How much money does your family spend on sports? Do you spend hundreds each your on a traveling team for a middle schooler? Perhaps your child plays in more than one of these competitive leagues. How about a private conditioning coach? How much is too much?
There's an intriguing new project about the topic. It's called Contested, and it features families in Durham, NC.
Thomas Schmidt is an elite high school athlete in Durham. He plays lacrosse. The Schmidt family has invested heavily in Thomas. He's had a private strength and conditioning coach since he was 14 years old.
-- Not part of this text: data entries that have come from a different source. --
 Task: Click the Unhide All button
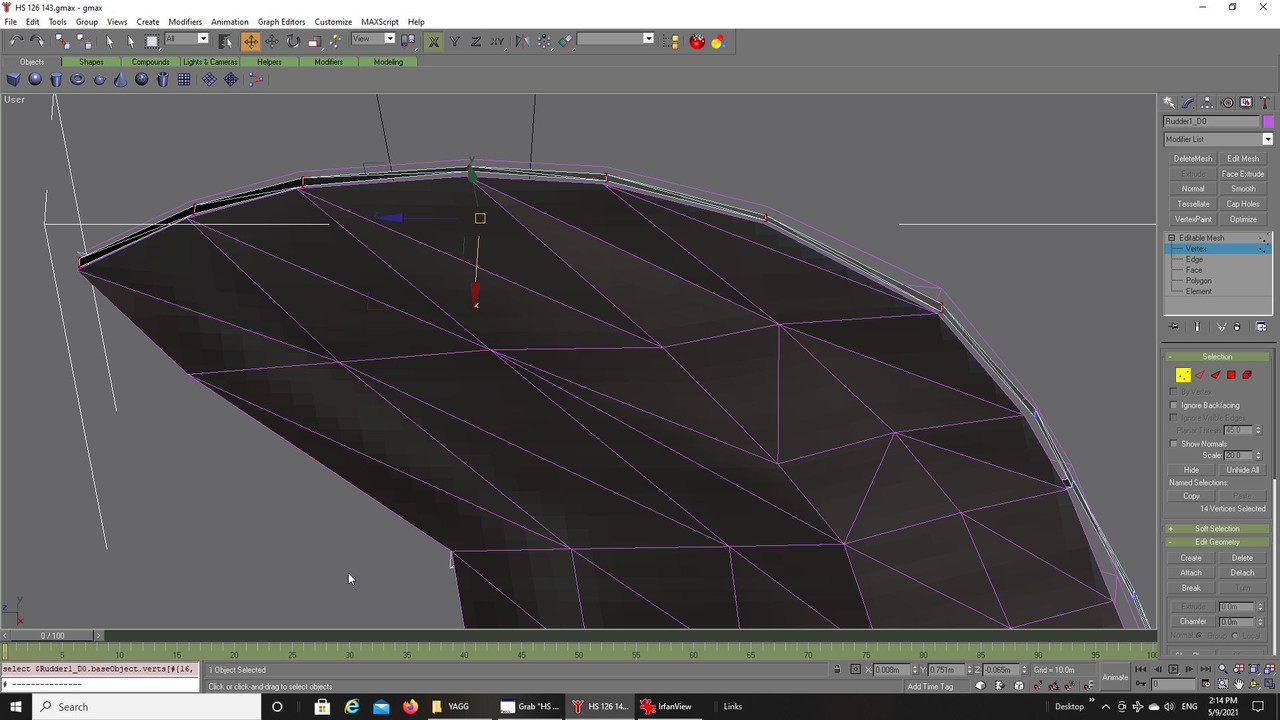(x=1242, y=470)
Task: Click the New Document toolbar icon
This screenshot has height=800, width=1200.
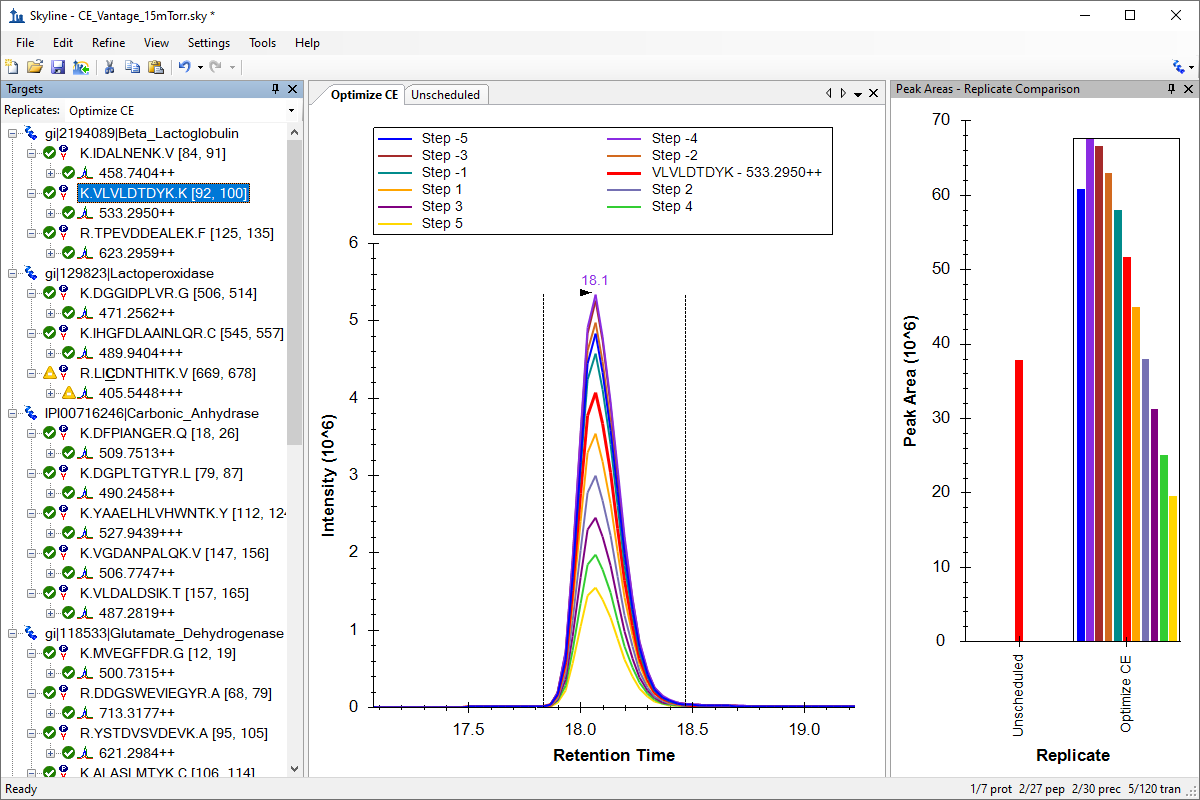Action: point(12,67)
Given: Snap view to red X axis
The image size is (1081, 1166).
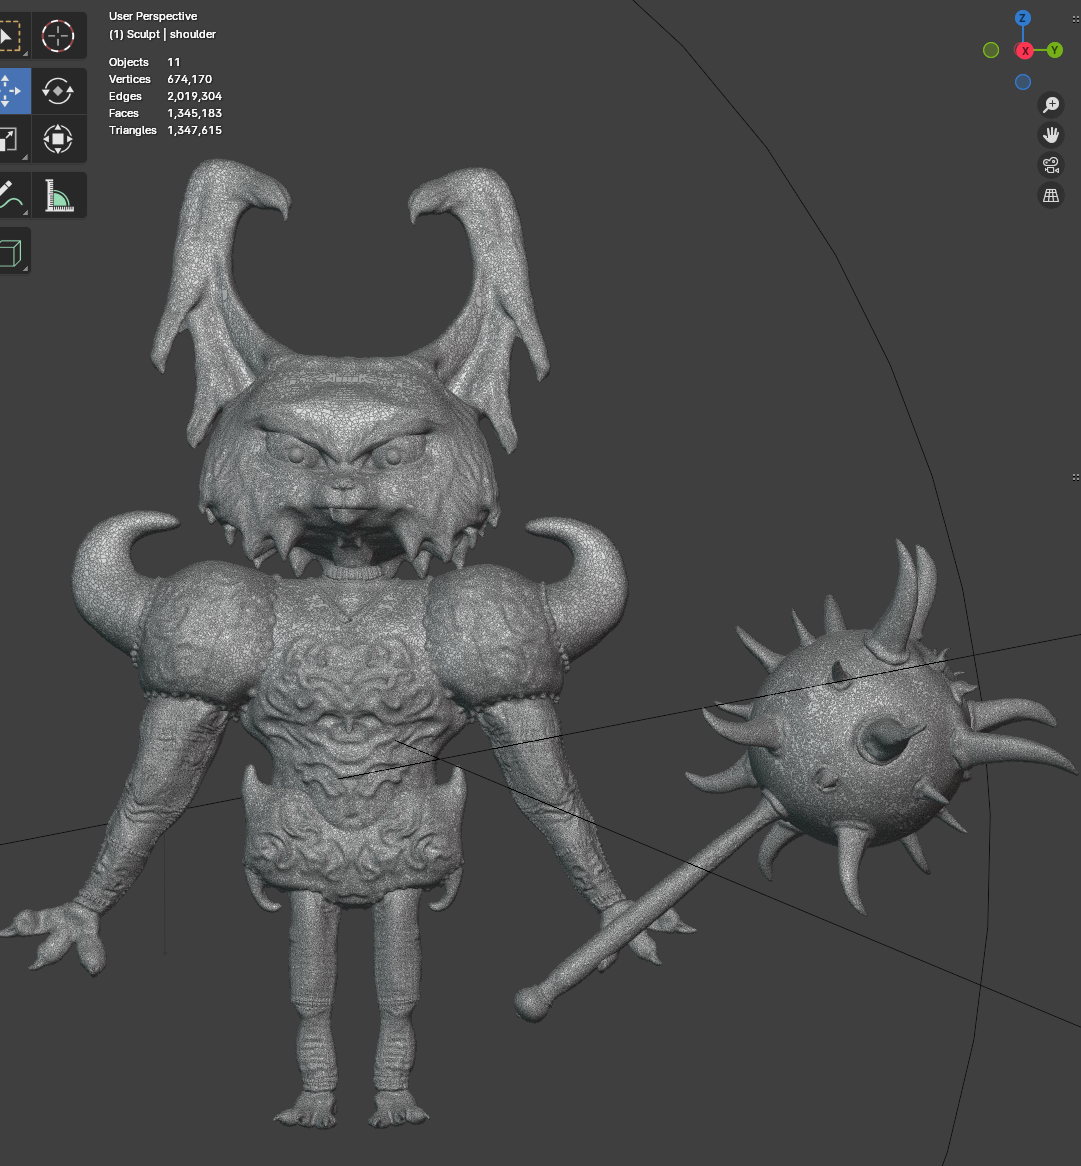Looking at the screenshot, I should [x=1024, y=51].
He plays on multiple traveling teams, and has flown around the country, on his own dime, to games and special "recruitment camps." Sports and the possibility of a Division 1 college scholarship are important to the family.
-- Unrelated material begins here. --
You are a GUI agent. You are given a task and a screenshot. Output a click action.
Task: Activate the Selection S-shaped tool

Thomas Schmidt's dad, Mark, knows that the family has spent a lot of money on lacrosse, perhaps more than a college scholarship would be worth. "Less than one percent of all high school athletes actually get to play a [Division 1] level sport with any sort of financial contribution from the school," Mark says.
Mom, Holly, agrees. "There's a financial investment that you make," she says. "You don't necessarily ever expect to get that back."
Thomas Schmidt did secure a scholarship to Boston University.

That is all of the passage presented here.